[Collected data entries]
▼▼▼

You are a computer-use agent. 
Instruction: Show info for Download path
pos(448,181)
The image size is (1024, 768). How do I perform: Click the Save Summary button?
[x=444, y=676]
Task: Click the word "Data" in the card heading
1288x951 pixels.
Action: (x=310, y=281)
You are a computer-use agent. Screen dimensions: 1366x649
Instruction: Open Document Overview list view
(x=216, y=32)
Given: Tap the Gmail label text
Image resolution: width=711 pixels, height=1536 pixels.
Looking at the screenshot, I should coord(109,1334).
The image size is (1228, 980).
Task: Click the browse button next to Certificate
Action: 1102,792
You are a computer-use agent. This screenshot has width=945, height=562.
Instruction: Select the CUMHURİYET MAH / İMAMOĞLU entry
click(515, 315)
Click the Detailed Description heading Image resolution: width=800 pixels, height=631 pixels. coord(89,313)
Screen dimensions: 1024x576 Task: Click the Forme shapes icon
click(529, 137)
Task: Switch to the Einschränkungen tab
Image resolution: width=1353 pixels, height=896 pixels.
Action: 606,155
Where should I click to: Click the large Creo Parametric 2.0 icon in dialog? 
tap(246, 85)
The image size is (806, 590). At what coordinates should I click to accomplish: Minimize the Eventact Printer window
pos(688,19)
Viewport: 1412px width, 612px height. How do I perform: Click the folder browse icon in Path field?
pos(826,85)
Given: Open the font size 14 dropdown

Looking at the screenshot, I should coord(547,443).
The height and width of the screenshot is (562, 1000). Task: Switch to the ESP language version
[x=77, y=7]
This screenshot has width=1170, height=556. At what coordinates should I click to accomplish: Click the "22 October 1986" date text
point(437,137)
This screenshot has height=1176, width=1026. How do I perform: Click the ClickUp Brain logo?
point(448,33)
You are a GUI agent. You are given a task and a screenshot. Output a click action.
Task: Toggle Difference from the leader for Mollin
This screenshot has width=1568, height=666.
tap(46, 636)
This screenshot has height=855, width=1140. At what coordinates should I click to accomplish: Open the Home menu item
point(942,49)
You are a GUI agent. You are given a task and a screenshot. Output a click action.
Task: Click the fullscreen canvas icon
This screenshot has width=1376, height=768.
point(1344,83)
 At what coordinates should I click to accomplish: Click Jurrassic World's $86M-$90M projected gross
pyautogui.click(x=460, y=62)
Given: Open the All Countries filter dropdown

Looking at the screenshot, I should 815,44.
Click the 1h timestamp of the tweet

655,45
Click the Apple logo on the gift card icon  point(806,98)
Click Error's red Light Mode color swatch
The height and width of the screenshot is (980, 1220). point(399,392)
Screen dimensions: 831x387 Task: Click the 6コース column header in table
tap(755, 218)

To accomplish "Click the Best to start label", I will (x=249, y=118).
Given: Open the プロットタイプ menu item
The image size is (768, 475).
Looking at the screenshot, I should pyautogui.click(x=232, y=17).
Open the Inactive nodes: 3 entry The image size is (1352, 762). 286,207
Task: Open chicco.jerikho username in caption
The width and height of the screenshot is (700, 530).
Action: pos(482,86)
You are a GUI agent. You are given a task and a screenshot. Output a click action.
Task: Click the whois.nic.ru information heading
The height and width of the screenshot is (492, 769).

▲▲▲

Work task -
All of the data must be written out again, exactly as it stands.

Exercise response -
You are a computer-use agent. 
Instruction: Show info for Download path
pos(448,181)
The image size is (1024, 768). How do I perform: Click the Save Summary button?
[x=444, y=676]
Task: Click the word "Data" in the card heading
1288x951 pixels.
Action: (x=310, y=281)
You are a computer-use agent. Screen dimensions: 1366x649
Instruction: Open Document Overview list view
(x=216, y=32)
Given: Tap the Gmail label text
Image resolution: width=711 pixels, height=1536 pixels.
Looking at the screenshot, I should coord(109,1334).
The image size is (1228, 980).
Task: Click the browse button next to Certificate
Action: 1102,792
You are a computer-use agent. This screenshot has width=945, height=562.
Instruction: Select the CUMHURİYET MAH / İMAMOĞLU entry
click(515, 315)
Click the Detailed Description heading Image resolution: width=800 pixels, height=631 pixels. coord(89,313)
Screen dimensions: 1024x576 Task: Click the Forme shapes icon
click(529, 137)
Task: Switch to the Einschränkungen tab
Image resolution: width=1353 pixels, height=896 pixels.
Action: 606,155
Where should I click to: Click the large Creo Parametric 2.0 icon in dialog? 
tap(246, 85)
The image size is (806, 590). At what coordinates should I click to accomplish: Minimize the Eventact Printer window
pos(688,19)
Viewport: 1412px width, 612px height. How do I perform: Click the folder browse icon in Path field?
pos(826,85)
Given: Open the font size 14 dropdown

Looking at the screenshot, I should coord(547,443).
The height and width of the screenshot is (562, 1000). Task: Switch to the ESP language version
[x=77, y=7]
This screenshot has width=1170, height=556. At what coordinates should I click to accomplish: Click the "22 October 1986" date text
point(437,137)
This screenshot has height=1176, width=1026. How do I perform: Click the ClickUp Brain logo?
point(448,33)
You are a GUI agent. You are given a task and a screenshot. Output a click action.
Task: Toggle Difference from the leader for Mollin
This screenshot has width=1568, height=666.
tap(46, 636)
This screenshot has height=855, width=1140. At what coordinates should I click to accomplish: Open the Home menu item
point(942,49)
You are a GUI agent. You are given a task and a screenshot. Output a click action.
Task: Click the fullscreen canvas icon
This screenshot has width=1376, height=768.
point(1344,83)
 At what coordinates should I click to accomplish: Click Jurrassic World's $86M-$90M projected gross
pyautogui.click(x=460, y=62)
Given: Open the All Countries filter dropdown

Looking at the screenshot, I should 815,44.
Click the 1h timestamp of the tweet

655,45
Click the Apple logo on the gift card icon  point(806,98)
Click Error's red Light Mode color swatch
The height and width of the screenshot is (980, 1220). point(399,392)
Screen dimensions: 831x387 Task: Click the 6コース column header in table
tap(755, 218)

To accomplish "Click the Best to start label", I will (x=249, y=118).
Given: Open the プロットタイプ menu item
The image size is (768, 475).
Looking at the screenshot, I should pyautogui.click(x=232, y=17).
Open the Inactive nodes: 3 entry The image size is (1352, 762). 286,207
Task: Open chicco.jerikho username in caption
The width and height of the screenshot is (700, 530).
Action: pos(482,86)
You are a GUI agent. You are given a task and a screenshot. Output a click action.
Task: Click the whois.nic.ru information heading
The height and width of the screenshot is (492, 769).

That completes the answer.